Dans un camps d'immigrés, près de la gare Nizzamuddin. Ce ne sont pas des étrangers; ce sont simplement des Indiens de province venus tenter leur chance à Delhi. En France, on a peu l'habitude de décrire des Alsaciens ou des Bretons installés à Paris comme des immigrés, mais l'Inde est tellement vaste et les situations des différents États tellement variées que le terme "immigration" est tout à fait pertinent.

Ici, il s'agit d'immigrés atypiques, car ils ne viennent pas d'Etats pauvres tels le Bihar, l'Uttar Pradesh ou le Jharkand. Non, ceux-là sont originaires de provinces censées être riches, en l'occurence le Gujarat et le Maharasthra. Ils sont partis pour fuir les mauvaises récoltes, parce que leur maison a été détruit par un tremblement de terre ou parce qu'ils pensent tout simplement qu'il est plus facile de vivre dans la capitale.

Ils ne vivent pas dans le luxe. Pour rejoindre le reste de la ville ils doivent traverser, au risque de leur vie, une double-voie où les automobilistes roulent comme des dingues. Sans passage clouté, évidemment. Ils ont pour guise de toit une simple tente en bâche.
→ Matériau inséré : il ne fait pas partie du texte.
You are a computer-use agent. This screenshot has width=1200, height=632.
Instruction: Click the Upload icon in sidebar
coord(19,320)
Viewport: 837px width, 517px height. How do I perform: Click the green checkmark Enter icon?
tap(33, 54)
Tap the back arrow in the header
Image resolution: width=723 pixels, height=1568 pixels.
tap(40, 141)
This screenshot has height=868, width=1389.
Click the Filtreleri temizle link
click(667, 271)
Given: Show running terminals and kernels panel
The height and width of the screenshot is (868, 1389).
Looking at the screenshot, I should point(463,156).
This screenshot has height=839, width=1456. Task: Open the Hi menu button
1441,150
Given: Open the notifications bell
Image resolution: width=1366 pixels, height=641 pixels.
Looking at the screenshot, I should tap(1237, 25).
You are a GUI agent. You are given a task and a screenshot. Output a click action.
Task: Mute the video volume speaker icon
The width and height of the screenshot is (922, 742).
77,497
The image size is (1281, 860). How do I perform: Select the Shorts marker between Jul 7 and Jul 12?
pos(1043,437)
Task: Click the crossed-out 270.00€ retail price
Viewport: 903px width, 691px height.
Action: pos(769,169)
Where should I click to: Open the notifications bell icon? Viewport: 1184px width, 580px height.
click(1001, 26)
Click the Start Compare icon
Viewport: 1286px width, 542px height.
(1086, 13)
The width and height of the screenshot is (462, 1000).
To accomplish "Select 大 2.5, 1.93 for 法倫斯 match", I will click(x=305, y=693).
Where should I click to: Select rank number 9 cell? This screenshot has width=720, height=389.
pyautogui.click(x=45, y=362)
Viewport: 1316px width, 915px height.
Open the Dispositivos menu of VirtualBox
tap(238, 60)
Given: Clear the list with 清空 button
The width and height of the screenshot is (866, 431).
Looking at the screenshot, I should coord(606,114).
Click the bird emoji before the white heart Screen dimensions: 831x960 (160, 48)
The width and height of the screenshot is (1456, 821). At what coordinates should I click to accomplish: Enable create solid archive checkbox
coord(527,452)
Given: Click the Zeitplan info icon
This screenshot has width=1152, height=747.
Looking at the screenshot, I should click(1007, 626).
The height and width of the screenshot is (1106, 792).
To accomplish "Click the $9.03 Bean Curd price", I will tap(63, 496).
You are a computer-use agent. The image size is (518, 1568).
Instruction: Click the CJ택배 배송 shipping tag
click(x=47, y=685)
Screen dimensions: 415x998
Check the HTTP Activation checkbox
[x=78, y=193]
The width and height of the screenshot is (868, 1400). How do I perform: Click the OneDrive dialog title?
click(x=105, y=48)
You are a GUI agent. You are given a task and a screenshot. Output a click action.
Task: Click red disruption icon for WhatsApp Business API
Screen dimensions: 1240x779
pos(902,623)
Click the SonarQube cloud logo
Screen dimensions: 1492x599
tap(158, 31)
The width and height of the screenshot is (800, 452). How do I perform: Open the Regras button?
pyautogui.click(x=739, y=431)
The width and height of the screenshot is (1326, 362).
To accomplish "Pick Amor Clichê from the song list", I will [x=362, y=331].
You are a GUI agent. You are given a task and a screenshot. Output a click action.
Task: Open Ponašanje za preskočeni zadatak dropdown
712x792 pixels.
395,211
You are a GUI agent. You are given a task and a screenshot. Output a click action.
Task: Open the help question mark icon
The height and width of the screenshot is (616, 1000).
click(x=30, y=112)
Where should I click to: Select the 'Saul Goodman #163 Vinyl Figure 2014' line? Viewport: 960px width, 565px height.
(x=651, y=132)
Mais ils ne vivent pas dans la misère pour autant. Les adultes ont presque tous un portable et la télé est dressée comme un trophée au centre de la tente. Il y a même un lecteur DVD. Avec les films qui vont avec, cela va sans dire. De quoi inspirer les petits du camps. Des petits qui ont la pêche et qui ne manquent pas une occasion pour imiter les SRK, Salmaan, Aamir Khan ou autres hyperstars bollywoodiennes. .

 
 
 


Et je ne suis pas le seul à avoir apprécié je crois!